Palabras clave: fronteras estocásticas, predios lecheros, Argentina, Chile, Uruguay.

INTRODUCTION 

Beginning with the Uruguay Round of the World Trade Organization (WTO), which opened in 1997, the multilateral liberalization of agricultural markets has been an important goal that has been strengthened by the reduction of protective tariffs in many countries (Hanrahan and Schnepf, 2005). The same authors point out that another element that helps to project a scenario of increasing liberalization of agricultural markets is the leading role that this sector played in the failed Doha Round in Qatar, which began in 2001. The opening up of trade has brought the increased competition of imported products in many markets, and it can be expected that new agricultural products will be incorporated into this process of liberalization. In this new scenario, the dairy sector plays a very important role in all the discussions about the liberalization of markets, fundamentally because of the high level of protection in many countries, and also because it is expected that the milk sector will experiment significant expansion globally, especially in Asia, North Africa, the Middle East, Central America and the Russian Federation (FAO, 2003; Blayney and Gehlhar, 2005; European Commission, 2005).
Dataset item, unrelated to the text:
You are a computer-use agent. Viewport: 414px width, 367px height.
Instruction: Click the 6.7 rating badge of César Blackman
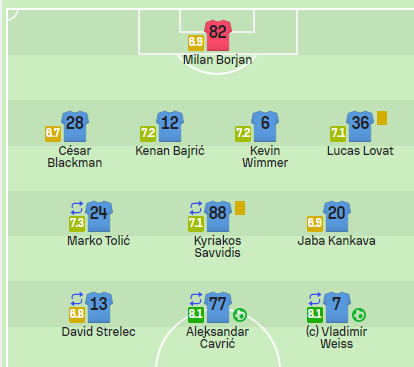[53, 134]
The progressive liberalization of agricultural markets, and the threat that the competition of imported products represents for local producers reveals the importance of improving productivity as a key factor to counteract pressures from countries that present greater competitiveness (Pinstrup-Andersen, 2002; Ruttan, 2002). An example that illustrates this process is the case of New Zealand, where the unilateral dismantling of agricultural subsidies has been accompanied by significant increases in farm efficiency and in total factor productivity  at the national level (Sandrey and Scobie, 1994; Evans et al., 1996; Paul et al., 2000; ABARE, 2006). Today, New Zealand is the major exporter of milk products in the world (Blayney and Gehlhar, 2005).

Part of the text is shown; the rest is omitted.